There is SecureString which is a pip module that allows you to fully remove a key from memory...(I refactored it a bit and called it SecureBytes). I wrote some unit tests that demonstrate that the key is fully removed.
But there is a big caveat: if someone's password is "type", then the word "type" will get wiped from all of python... including in function definitions and object attributes.
In other words... mutating immutable types is a terrible idea, and unless you're extremely careful, can immediately crash any running program.
The right solution is: never use immutable types for key material, passwords, etc. Anyone building a cryptographic library or routine like "getpass" should be working with a "bytearray" instead of python strings.
If you don't need the mail object to persist once you are done with it, I think your best bet is to perform the mailing work in a subprocess (see the subprocess module.) That way, when the subprocess dies, so goes your password.
This could be done using numpy chararray:
import numpy as np
username = raw_input('User name: ')
mail = imaplib.IMAP4(MAIL_HOST)
x = np.chararray((20,))
x[:] = list("{:<20}".format(raw_input('Password: ')))

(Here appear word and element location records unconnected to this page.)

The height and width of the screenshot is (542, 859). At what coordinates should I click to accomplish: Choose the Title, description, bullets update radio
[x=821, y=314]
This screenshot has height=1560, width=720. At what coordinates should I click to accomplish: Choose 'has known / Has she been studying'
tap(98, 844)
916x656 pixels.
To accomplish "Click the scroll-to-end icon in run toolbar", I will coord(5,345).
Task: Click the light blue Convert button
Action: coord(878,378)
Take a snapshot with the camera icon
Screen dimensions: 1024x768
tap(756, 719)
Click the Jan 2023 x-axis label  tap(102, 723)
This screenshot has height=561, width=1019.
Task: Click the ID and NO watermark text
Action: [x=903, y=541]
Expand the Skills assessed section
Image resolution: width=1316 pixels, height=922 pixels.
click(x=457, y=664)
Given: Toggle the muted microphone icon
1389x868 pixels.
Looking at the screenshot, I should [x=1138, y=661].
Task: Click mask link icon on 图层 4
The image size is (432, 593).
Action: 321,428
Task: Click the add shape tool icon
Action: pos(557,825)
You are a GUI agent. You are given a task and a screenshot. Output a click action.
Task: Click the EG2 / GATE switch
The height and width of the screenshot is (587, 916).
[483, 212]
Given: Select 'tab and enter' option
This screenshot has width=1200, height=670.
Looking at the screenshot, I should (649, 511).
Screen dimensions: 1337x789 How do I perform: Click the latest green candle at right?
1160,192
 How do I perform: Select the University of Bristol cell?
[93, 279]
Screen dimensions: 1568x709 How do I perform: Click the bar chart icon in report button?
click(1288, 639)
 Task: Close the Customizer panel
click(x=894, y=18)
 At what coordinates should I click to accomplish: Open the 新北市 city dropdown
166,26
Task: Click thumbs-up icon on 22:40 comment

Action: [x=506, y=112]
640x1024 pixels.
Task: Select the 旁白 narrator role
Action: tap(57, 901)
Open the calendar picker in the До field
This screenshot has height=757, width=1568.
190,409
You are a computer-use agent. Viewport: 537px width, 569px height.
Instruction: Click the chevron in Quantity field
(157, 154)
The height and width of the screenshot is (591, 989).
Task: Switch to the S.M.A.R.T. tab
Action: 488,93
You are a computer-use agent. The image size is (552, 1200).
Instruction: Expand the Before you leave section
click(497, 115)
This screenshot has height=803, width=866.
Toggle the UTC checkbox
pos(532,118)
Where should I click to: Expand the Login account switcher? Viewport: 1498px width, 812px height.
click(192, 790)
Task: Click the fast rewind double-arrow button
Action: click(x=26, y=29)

mail.login(username, x.tobytes().strip())
x[:] = ''
You would have to determine the maximum size of password, but this should remove the data when it is overwritten.
EDIT: removed the bad advice...
You can also use arrays like the java example if you like, but just overwriting it should be enough.
http://docs.python.org/library/array.html
Store the password in a list, and if you just set the list to null, the memory of the array stored in the list is automatically freed.